Count how many lines in the records below contain the string "pair". Reply with only that number.

| Input records |

==*==

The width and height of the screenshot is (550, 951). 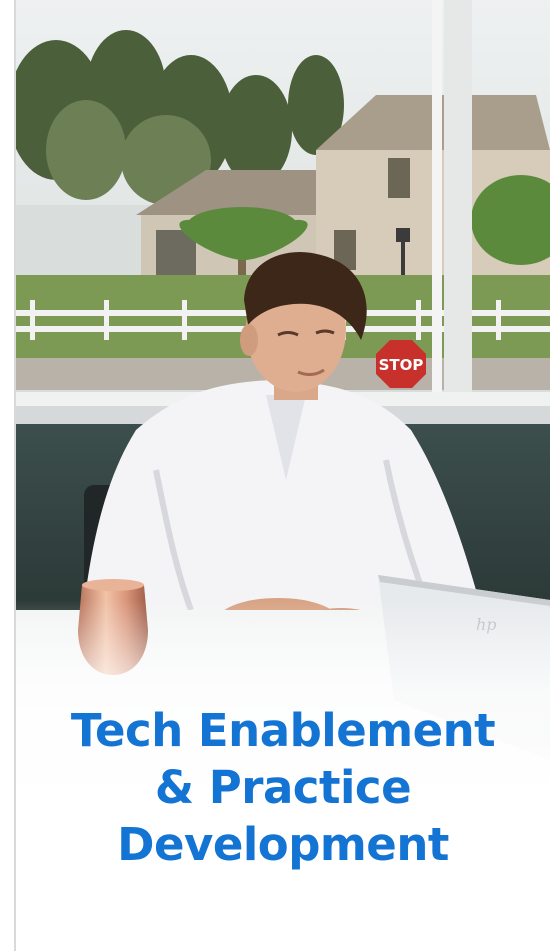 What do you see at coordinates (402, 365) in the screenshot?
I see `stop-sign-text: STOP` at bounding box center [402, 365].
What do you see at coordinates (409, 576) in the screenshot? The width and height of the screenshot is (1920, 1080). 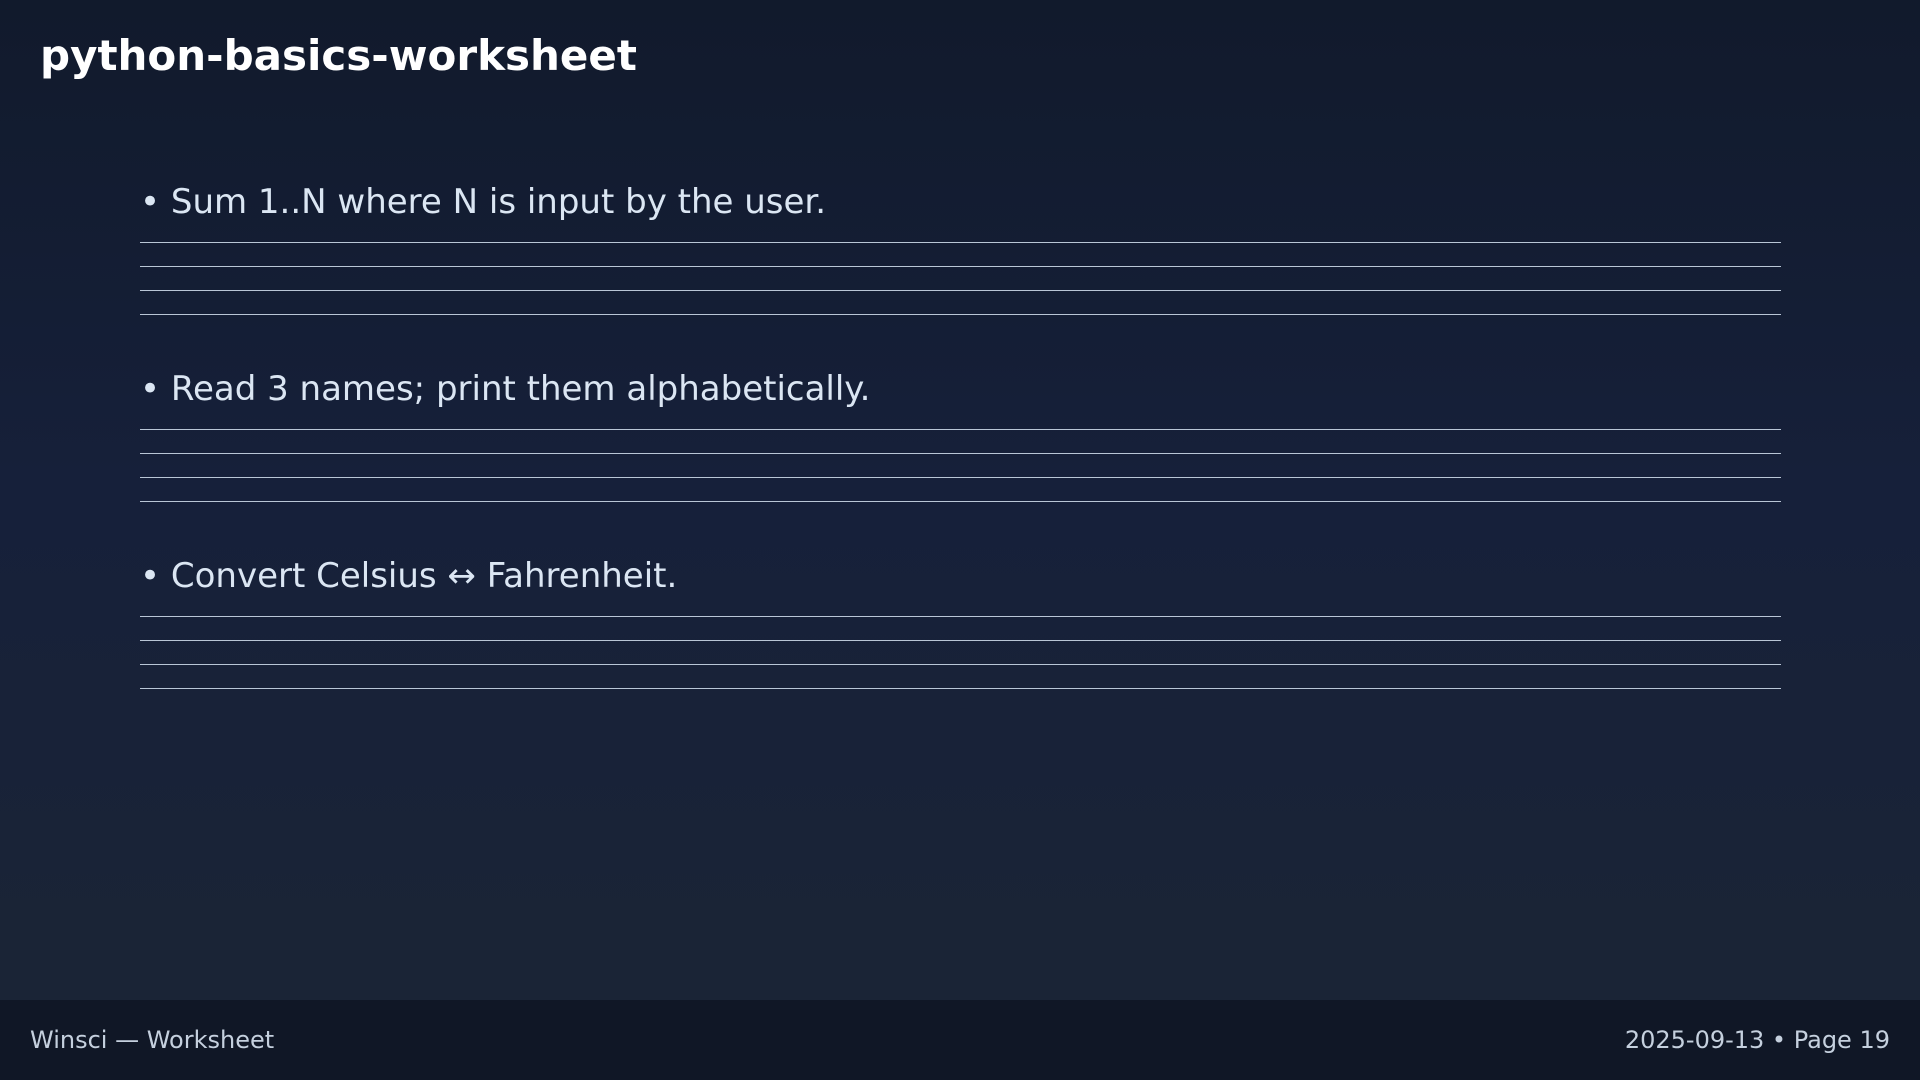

==*==

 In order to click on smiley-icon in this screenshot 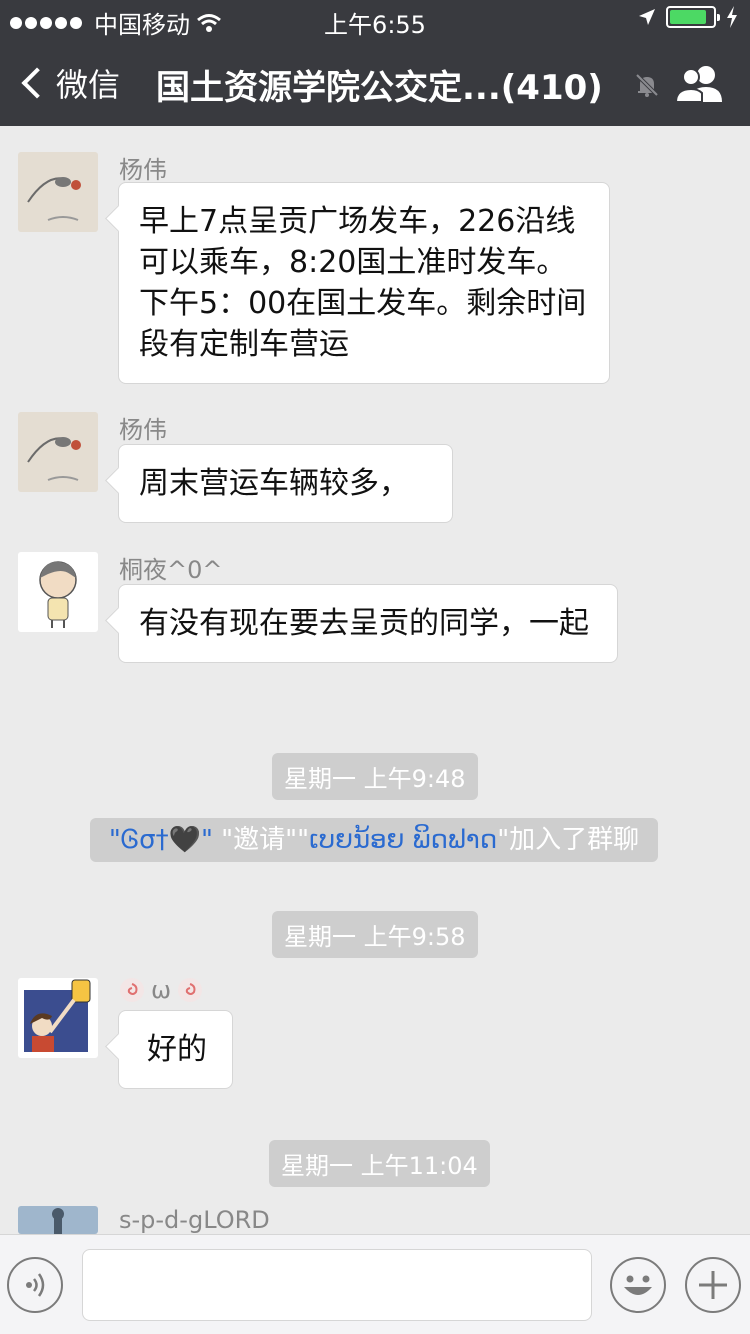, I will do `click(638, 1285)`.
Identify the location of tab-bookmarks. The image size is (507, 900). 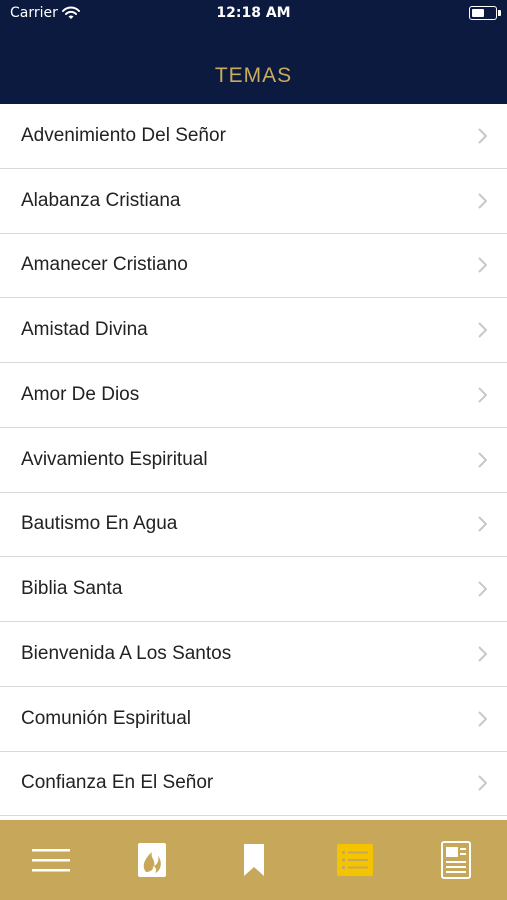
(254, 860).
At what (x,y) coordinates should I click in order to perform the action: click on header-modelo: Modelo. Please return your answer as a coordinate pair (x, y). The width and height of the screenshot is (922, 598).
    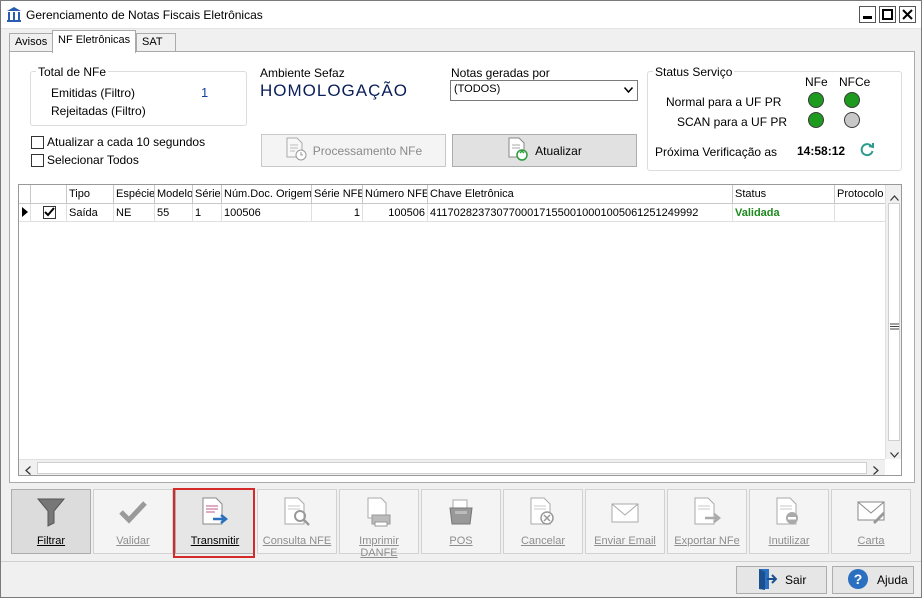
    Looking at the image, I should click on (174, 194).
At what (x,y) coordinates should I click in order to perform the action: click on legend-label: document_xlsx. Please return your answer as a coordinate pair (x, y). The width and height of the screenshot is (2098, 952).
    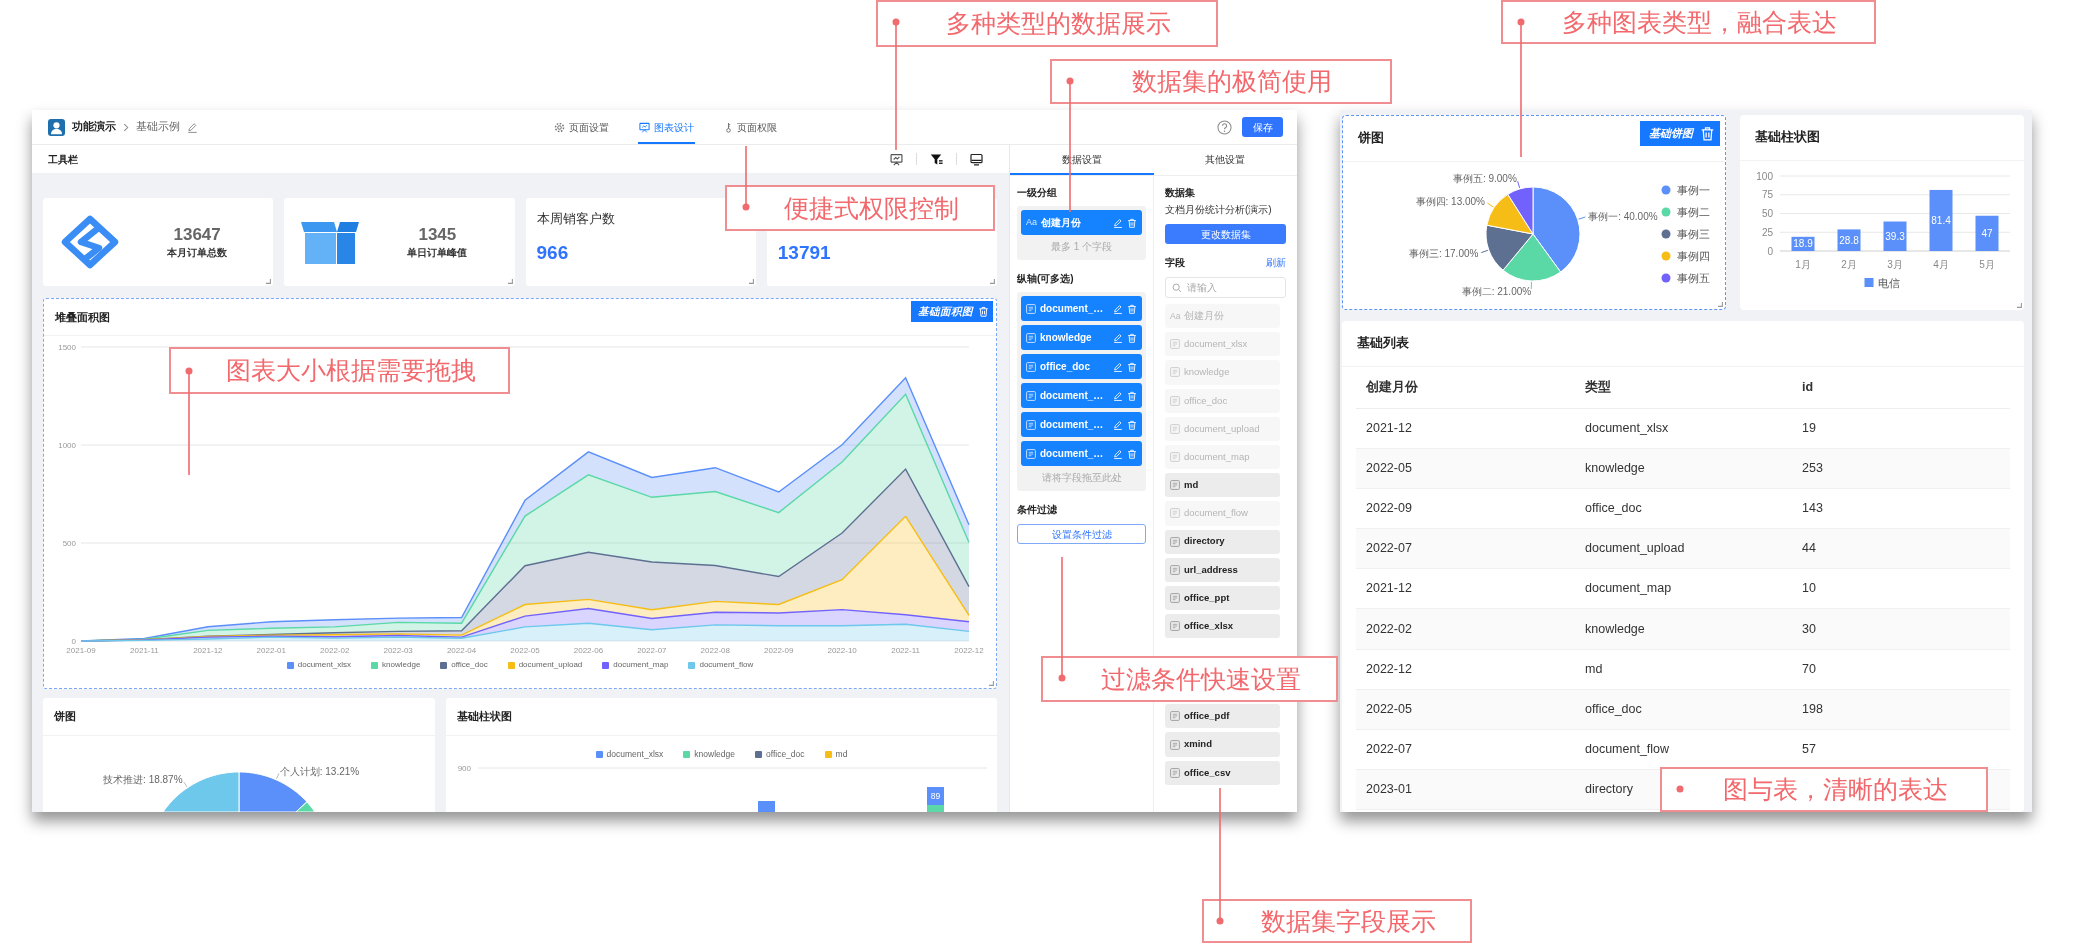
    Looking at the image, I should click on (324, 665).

==*==

| Written answer |
2